Dangling my feet over the bank of a fast-running creek, I watched the sunlight filter through a leafy canopy above me. Here, in the middle of a city of three million people, I felt utterly alone, and though I was loath to admit it, a little disoriented. But that was why I had come.

Much of Toronto is oriented around a straightforward grid of streets. But for those who know where to look, there is an emerald city hidden inside that grid. Like the Bois de Boulogne in Paris, Central Park in New York and Yoyogi Park in Tokyo, the ravine system in Toronto forms an oasis, albeit a sprawling and decentralized one.

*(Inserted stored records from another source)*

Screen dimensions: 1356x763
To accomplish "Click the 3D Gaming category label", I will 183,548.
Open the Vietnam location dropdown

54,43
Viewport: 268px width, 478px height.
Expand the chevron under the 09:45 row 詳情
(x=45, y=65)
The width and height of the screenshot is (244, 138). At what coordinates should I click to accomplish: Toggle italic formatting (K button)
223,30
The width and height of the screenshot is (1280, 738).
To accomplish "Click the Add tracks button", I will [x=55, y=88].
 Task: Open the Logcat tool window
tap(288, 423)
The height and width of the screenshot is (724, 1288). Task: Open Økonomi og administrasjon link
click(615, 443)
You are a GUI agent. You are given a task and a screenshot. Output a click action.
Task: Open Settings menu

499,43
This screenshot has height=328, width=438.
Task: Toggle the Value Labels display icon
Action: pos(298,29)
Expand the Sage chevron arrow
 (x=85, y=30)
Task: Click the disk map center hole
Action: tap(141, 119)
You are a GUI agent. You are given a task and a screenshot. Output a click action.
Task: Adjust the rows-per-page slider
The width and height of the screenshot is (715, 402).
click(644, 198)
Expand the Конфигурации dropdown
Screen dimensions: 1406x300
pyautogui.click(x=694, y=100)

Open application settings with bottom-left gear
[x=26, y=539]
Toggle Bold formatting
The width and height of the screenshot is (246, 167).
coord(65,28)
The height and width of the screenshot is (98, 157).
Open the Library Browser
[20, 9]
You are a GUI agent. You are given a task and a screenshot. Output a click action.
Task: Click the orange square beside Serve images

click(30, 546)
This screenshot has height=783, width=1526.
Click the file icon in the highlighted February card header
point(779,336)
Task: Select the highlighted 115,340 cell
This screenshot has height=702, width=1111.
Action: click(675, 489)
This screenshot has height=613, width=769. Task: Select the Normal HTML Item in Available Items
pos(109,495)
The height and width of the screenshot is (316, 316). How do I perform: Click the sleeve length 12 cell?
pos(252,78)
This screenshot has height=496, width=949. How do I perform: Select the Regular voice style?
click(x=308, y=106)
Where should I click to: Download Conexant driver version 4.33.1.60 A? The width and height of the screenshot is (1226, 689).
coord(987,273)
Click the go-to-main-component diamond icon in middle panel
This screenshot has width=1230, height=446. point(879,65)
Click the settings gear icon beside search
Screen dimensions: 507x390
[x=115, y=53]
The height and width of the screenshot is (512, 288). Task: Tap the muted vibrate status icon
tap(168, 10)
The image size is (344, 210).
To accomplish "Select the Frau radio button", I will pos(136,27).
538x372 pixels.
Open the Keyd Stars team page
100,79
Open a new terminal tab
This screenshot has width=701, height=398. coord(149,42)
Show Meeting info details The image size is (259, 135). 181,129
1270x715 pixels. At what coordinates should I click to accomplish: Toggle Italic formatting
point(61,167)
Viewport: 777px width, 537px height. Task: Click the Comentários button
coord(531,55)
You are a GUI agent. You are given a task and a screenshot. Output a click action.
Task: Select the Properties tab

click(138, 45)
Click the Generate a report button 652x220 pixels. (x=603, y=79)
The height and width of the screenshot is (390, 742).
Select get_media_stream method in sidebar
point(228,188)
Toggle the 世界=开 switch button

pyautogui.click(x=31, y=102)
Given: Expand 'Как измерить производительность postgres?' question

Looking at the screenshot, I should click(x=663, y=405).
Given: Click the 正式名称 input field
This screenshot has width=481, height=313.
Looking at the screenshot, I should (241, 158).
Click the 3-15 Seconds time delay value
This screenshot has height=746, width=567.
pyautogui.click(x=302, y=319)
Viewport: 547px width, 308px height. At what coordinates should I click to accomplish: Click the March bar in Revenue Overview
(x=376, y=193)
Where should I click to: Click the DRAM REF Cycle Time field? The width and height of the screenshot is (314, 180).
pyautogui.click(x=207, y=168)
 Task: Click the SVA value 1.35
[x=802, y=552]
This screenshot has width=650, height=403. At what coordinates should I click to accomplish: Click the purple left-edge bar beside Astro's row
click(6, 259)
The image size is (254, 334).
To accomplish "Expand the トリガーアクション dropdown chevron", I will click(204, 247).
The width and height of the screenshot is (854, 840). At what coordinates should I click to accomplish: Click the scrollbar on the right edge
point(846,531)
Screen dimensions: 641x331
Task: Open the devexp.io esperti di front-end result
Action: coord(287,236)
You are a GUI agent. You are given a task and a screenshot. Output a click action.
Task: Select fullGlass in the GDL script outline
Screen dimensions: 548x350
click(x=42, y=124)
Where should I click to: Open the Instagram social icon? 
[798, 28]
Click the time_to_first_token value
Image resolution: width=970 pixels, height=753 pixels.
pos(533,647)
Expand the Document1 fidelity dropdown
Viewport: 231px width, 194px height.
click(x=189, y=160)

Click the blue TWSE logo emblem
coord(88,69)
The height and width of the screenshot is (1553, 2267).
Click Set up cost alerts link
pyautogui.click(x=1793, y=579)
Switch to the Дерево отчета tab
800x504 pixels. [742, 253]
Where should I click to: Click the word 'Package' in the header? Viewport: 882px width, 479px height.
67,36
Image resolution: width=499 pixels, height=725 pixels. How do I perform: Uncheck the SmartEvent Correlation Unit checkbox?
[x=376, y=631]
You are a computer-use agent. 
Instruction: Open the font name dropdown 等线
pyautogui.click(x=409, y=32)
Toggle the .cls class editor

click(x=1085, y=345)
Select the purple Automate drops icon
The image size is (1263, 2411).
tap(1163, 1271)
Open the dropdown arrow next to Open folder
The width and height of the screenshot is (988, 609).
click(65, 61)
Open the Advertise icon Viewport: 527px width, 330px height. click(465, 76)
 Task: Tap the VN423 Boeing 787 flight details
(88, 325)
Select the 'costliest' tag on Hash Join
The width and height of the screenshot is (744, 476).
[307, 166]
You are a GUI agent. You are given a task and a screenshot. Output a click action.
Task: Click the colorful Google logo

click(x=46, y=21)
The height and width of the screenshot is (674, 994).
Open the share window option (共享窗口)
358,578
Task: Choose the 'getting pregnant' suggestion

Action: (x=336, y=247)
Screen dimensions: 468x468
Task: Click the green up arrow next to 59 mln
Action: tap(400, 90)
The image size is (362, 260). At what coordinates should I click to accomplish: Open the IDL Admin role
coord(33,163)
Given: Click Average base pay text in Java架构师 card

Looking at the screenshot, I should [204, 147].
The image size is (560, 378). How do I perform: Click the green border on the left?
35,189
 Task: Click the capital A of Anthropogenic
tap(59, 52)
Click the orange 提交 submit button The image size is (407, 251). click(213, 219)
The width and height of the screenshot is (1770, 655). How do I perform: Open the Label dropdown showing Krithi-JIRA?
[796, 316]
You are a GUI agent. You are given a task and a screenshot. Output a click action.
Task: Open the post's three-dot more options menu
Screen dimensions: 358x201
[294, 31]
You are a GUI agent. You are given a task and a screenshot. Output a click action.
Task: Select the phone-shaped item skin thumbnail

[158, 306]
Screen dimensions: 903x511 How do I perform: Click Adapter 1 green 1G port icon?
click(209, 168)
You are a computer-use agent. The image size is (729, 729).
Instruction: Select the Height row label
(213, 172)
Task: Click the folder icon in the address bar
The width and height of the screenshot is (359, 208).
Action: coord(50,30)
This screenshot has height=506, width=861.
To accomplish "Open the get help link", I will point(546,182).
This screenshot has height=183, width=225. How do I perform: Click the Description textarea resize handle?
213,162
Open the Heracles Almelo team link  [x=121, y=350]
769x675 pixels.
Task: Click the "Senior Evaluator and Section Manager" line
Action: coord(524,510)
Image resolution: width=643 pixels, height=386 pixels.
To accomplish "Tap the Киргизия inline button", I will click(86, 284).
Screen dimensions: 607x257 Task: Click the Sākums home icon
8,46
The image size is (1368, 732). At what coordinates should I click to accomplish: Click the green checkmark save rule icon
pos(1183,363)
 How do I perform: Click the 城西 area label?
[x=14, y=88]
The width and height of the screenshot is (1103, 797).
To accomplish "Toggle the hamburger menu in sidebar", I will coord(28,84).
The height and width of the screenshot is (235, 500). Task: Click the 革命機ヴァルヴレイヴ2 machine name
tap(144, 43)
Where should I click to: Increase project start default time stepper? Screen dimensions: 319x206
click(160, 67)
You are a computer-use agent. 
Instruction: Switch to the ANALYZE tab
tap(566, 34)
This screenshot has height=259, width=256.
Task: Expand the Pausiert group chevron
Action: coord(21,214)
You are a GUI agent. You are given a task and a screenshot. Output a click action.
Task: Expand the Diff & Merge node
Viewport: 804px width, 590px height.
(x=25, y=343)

But unlike those landscaped parks, Toronto’s ravines feel wild. Many Torontonians — let alone visitors — never descend into their vastness. Sitting on a mossy log listening to the water of Yellow Creek, I felt so peaceful, I could have been in a national park. Instead, I was a 10-minute walk from the corner of Yonge and Bloor Streets, one of the city’s main intersections.

Along the Park Drive Reservation Trail in central Toronto.Eugen Sakhnenko for The New York Times
Roxborough Parkette North, near the Park Drive Reservation Trail.Eugen Sakhnenko for The New York Times

Over two days, with fall on the doorstep, I set out to walk several of the ravines and experience a more primal and less manicured version of Canada’s largest city. Torontonians often see the ravines as a space unto themselves where underground parties, guerrilla gardening and homeless encampments coexist. And this separateness lends itself to the unexpected; in my ambles along their paths, I have encountered coyotes, nude sunbathers and, once, Eugene Levy (or his doppelgänger).

“People go into the ravines because it’s close to their home, but it’s almost like they’re going down into a burrow,” said Geoffrey Chan, a lead steward with the Toronto Nature Stewards program. Mr. Chan, along with about 800 other volunteers, works in partnership with the city to care for the 27,000-acre ravine system. Stewards pick up litter, cull invasive species and plant native ones.